■ **EXERCISE**:
Rewrite the records as a numbered list, from their beginning through the line that contains "The image size", leaving out any blank lines.

################

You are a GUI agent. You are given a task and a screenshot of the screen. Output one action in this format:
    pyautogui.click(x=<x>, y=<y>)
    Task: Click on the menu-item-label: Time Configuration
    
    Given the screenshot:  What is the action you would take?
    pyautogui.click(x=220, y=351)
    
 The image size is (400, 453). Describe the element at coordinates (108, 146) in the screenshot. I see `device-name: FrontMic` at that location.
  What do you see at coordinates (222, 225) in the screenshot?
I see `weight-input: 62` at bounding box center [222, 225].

################

■ **YOUR RESPONSE**:
1. You are a GUI agent. You are given a task and a screenshot of the screen. Output one action in this format:
2.     pyautogui.click(x=<x>, y=<y>)
3.     Task: Click on the menu-item-label: Time Configuration
4.     Given the screenshot:  What is the action you would take?
5.     pyautogui.click(x=220, y=351)
6.  The image size is (400, 453). Describe the element at coordinates (108, 146) in the screenshot. I see `device-name: FrontMic` at that location.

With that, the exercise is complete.